All these repressive actions create an uneven playing field among parties and candidates, raising concerns over the Indian Government’s disrespect for the democratic principles of free and fair elections.

Call to Action

FORUM-ASIA calls upon the Government of India to uphold its obligations concerning civil and political rights as well as social, economic and cultural rights in accordance with customary law and international human rights treaties that India is a state party to. Specifically, we call on the government to stop using repressive laws–such as the Foreign Contributions (Regulation) Act (FCRA) and the Unlawful Activities (Prevention) Act (UAPA)–to stifle dissent and free speech. 

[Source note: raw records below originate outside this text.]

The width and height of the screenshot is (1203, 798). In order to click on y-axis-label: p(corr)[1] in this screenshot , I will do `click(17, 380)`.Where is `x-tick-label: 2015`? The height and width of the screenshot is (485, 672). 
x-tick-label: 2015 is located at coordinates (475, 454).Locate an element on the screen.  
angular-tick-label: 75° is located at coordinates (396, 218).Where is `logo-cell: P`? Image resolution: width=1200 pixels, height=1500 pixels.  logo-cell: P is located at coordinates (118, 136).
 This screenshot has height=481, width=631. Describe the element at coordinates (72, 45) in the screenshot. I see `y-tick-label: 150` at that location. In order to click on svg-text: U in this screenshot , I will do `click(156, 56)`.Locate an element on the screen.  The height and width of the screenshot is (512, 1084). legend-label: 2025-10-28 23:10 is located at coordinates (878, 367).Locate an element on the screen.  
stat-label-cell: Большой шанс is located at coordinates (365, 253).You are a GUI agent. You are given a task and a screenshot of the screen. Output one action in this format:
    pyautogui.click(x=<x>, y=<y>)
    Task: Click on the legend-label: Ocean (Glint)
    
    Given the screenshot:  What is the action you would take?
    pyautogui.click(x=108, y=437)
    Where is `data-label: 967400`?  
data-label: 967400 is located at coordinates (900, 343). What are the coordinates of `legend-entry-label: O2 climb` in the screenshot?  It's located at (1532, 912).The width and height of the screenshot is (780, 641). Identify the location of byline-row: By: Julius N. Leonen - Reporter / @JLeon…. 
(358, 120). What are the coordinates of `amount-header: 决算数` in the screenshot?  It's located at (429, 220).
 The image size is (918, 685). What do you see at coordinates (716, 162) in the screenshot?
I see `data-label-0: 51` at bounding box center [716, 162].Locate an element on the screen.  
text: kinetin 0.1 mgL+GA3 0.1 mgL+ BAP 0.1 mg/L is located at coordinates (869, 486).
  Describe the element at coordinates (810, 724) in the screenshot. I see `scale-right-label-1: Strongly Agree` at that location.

We express our deep concern over the government’s crackdown on civil society and media organisations in India, specifically in Indian-administered Kashmir. The government must recognise, respect, promote, and protect the rights of journalists, HRDs, CSOs, and NGOs. Discriminatory policies and practices against minorities must end. Likewise, the government should take concrete steps to combat hate speech, discriminatory laws, and communal violence. We call for the immediate cessation of these crackdowns. The Indian Government must uphold the people’s right to privacy and freedoms of expression, peaceful assembly, and association, without exception.

‘FORUM-ASIA strongly urges the Indian Government to ensure a level playing field for all political parties and candidates in the upcoming elections. The government must guarantee equal access to media, the fair allocation of campaign resources, and the impartiality of the Election Commission. Any form of electoral violence or intimidation must be strictly prohibited and promptly investigated. The elections must be conducted freely and fairly, ensuring that citizens can vote without undue influence or coercion,’ said Mary Aileen Diez Bacalso, Executive Director of FORUM-ASIA.

FORUM-ASIA urges the international community, including the United Nations, to closely monitor the situation in India and report on any electoral irregularities. International scrutiny plays an essential role in safeguarding the future of democracy in India.